Correlating junctional SR(jSR)-mitochondria junctions and SR-mitochondrial tethers with OMM-IMM contact points using transmission electron microscopy (TEM). Cardiac muscle samples from rat left ventricle were fixed and processed for TEM. High-magnification (76,000× at 7 inches print size) images were taken from longitudinal as well as transversal sections of regions containing well recognizable dyads and mitochondria. A: representative high-magnification (left) TEM image of a jSR-OMM junction showing the cross section of a T-tubule (T) and a jSR sack (SR) in association with a mitochondrion (M). Note the contact points (cp) between the OMM and IMM and the discrete electron densities interconnecting the SR and OMM corresponding to tethers (white arrows: the bottom one attaching to a cp, whereas the top one attaches to an OMM segment free of IMM). The high-magnification image at left is zoomed out by a factor of 10× at right to show the organellar context. B: bar graph analyzing the likelihood of an OMM-IMM contact point being located at a jSR-OMM interface or at size-matched SR-free OMM segments selected as shown in the scheme. For each segment the presence and absence of a contact point scores 1 and 0, respectively. For each mitochondrion there is one OMM-jSR junction, and 1–3 SR-free OMM segments are averaged (in some cases it was not possible to have 3 SR-free OMM segments equal in size to the jSR-OMM junction and having well recognizable membranes). Nineteen mitochondria from 3 animals were analyzed. The difference between the 2 groups is significant (P < 0.005, using Wilcoxon signed rank test). C: bar graph summarizing the number of SR-OMM tethers observed in each jSR-mitochondria junction that ended at an OMM-IMM contact point or at an IMM-free OMM region. Data are means ± SE (n = 19; P > 0.05 using Wilcoxon signed rank test).

Fig. 6.

Determination of mitofusin 2 (MFN2) protein in the light and heavy submitochondrial fractions. Light and heavy fractions close to the 2 protein peaks (fractions 5 and 16–17, respectively, from gradients separated to 22 to 23 fractions in total) were compared in their MFN2 immunoreactivity via Western blot. Reactions were visualized using the infrared fluorescence LI-COR detection system. A: VDAC (∼31 kDa), prohibitin (∼29 kDa), and calsequestrin (∼60 kDa) antibodies were used to confirm the membrane composition of the fractions (note the omnipresence of VDAC and the enrichment of prohibitin and calsequestrin bands in fraction 16). The crude RHM was used for reference (positive control). B: MFN2 (∼80 kDa) immunoreactive bands detected by 3 different antibodies recognizing either the COOH terminus (bottom), NH₂ terminus (middle), or both (top) in the subfractions shown in A and in fractions 5 and 17 (F5, F17) from another preparation. Note the lack or decreased presence of the ∼75 kDa band in the heavy fractions and at the same time the appearance of a lower MW band (∼50 kDa). The double-banding in F16/17 when using antibody against the N and C termini of MFN2 (top) is most likely due to a cross-reaction, and it is not an artifact since it also appears in mitochondrial preparations of rat skeletal muscle (not shown).

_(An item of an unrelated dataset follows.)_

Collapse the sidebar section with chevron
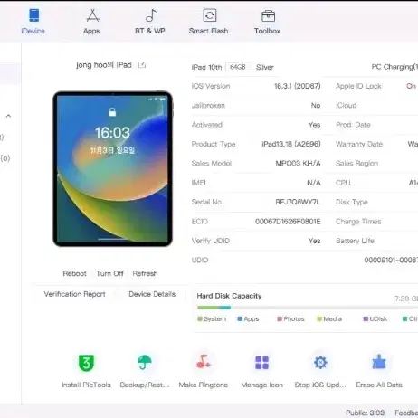 [8, 116]
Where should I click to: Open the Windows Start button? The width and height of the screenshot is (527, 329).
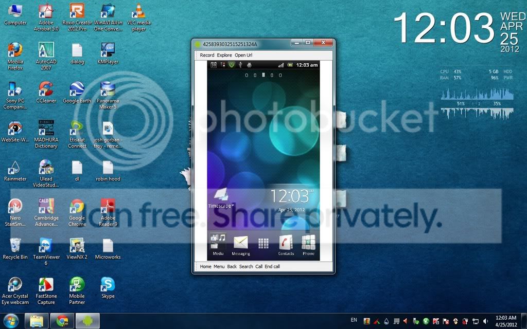(x=11, y=321)
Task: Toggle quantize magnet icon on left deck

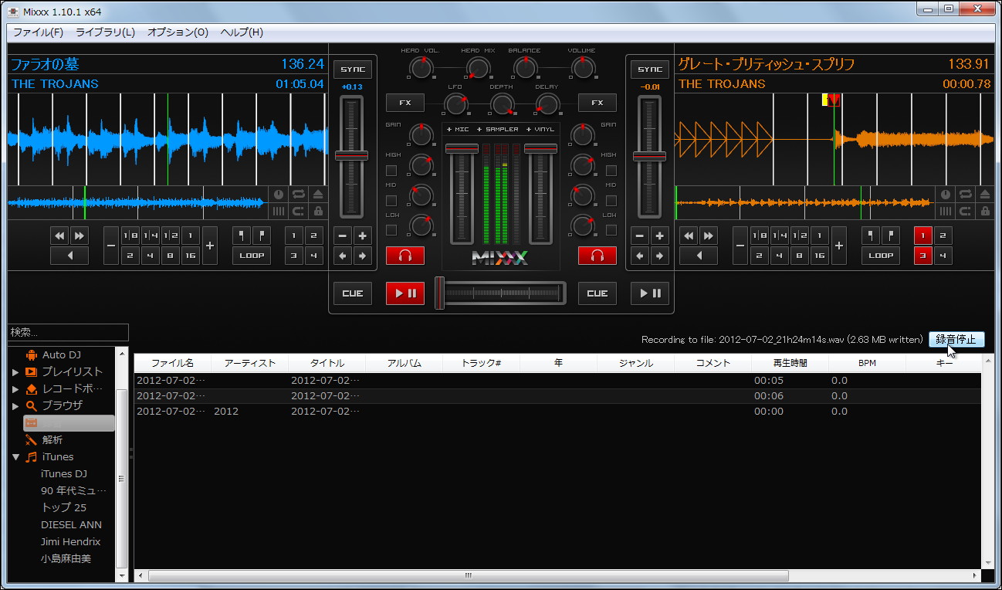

The numbers on the right show the integrated fluorescence intensity [integrated density (ID)] of F16 relative to F5 for the ∼75 kDa and ∼50 kDa bands.

Fig. 7.

Functional consequences of the alignment of jSR-OMM junctions with mitochondrial contact points. The scheme illustrates the potential advantages of aligning the OMM-anchored jSR with mitochondrial contact points with regard to the efficacy of local Ca²⁺ transfer to the mitochondrial matrix. The top depicts a nonaligned scenario, whereas the bottom shows the aligned arrangement. MCU, mitochondrial Ca²⁺ uniporter; PT, permeability transition.